Here’s a thing I did this morning.
My son is just getting into playgrounds. He’s still learning to walk, but he loves the swings and the slide and it’s a great place for him to practice walking because the surface is sand and not hardwood floor. We live about two blocks away from one.
We were on our way there this morning when I saw a woman up ahead push a stroller around the corner onto the street with the playground. I thought oh no someone else is going to be there and turned that stroller around tout de suite, like HOW ABOUT THIS OTHER STREET OK OTHER STREET.
After walking around the neighborhood a bit, I went back down the block toward the playground. Still there? Ok, turn this shit around.

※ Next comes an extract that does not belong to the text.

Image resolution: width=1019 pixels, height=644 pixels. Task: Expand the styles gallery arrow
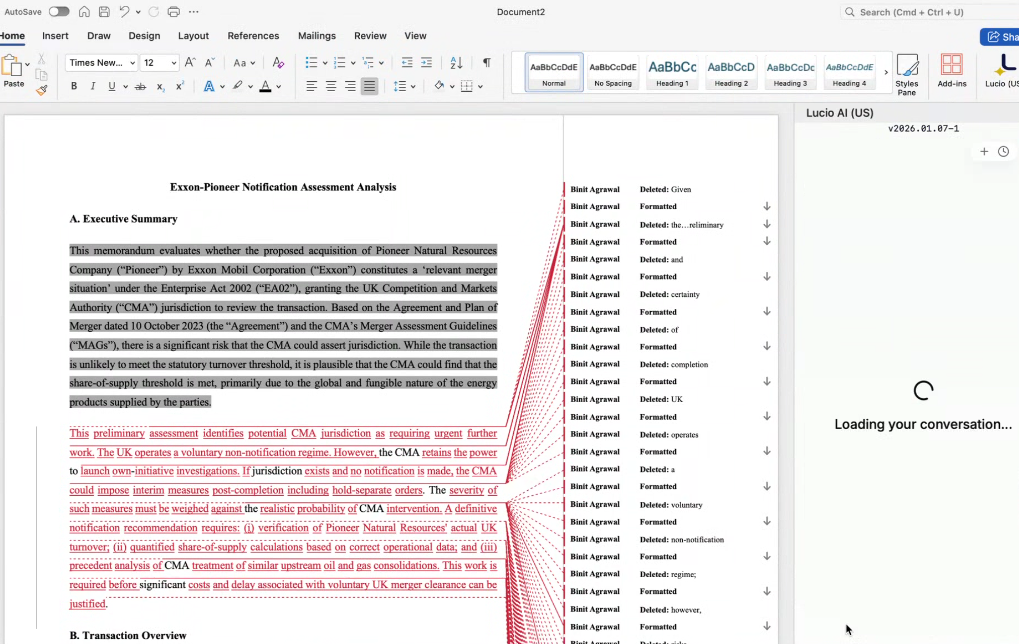pyautogui.click(x=885, y=72)
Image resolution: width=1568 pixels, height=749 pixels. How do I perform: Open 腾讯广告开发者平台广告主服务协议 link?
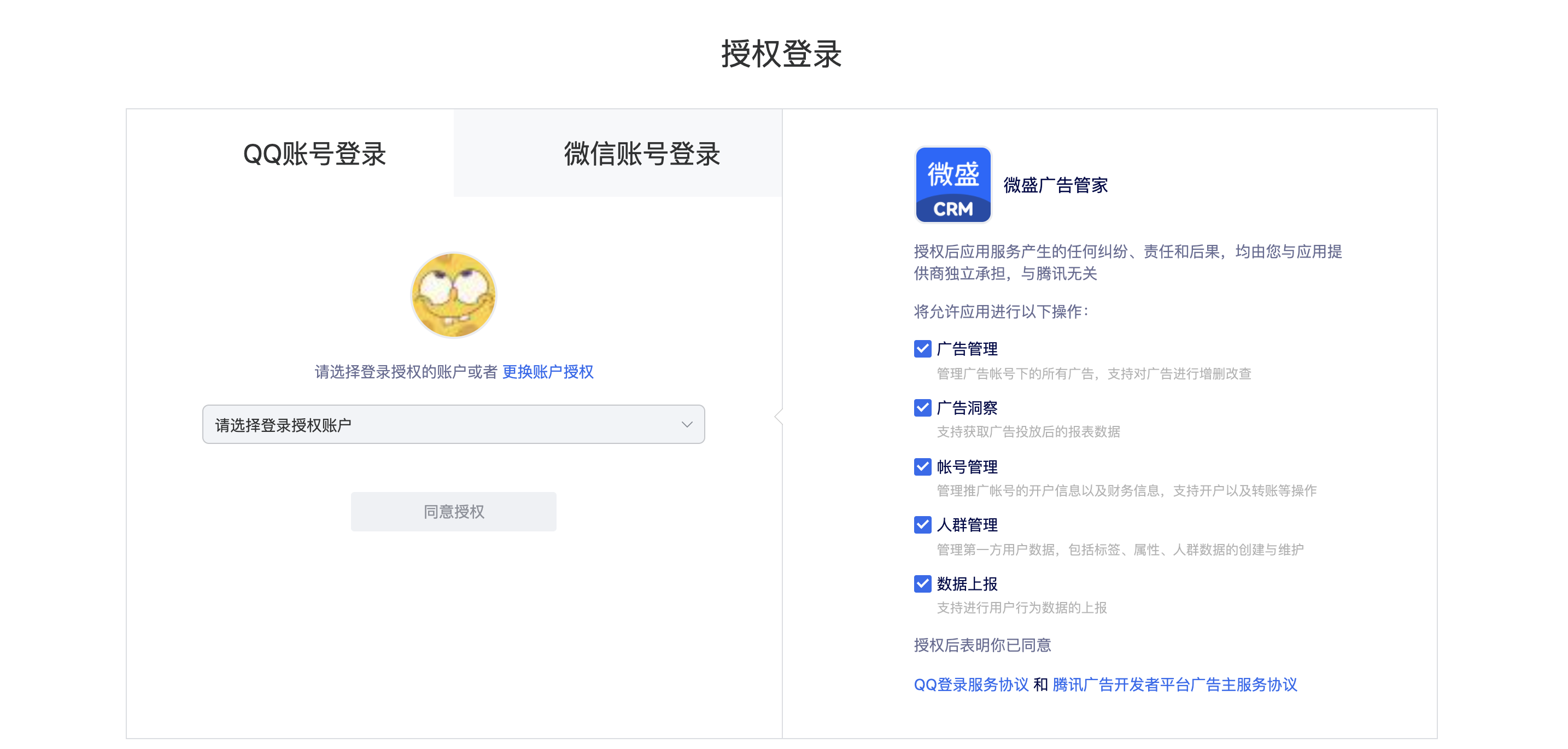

I went back a third time and she was still there, for the love of god. I turned around, naturally. But a few steps later, I realized how ridiculous I was being, turned back yet again, and walked to the playground. Actually, it wasn’t even that I realized I was being ridiculous? It was that I thought about how this scenario would sound to a normal person if I described it out loud. That’s what got me to walk through that gate.
Cut to the two of us pushing our kids on the swings next to each other chatting about the neighborhood and other such horrors.
Of course she was very nice and I’m glad we met.
It’s just- I’m a capital-I introvert living somewhere near the border of social phobia, and now I’m suddenly experiencing it from the point of view of a parent. It’s a whole new world here and it includes this new terrifying social hellscape: the playground.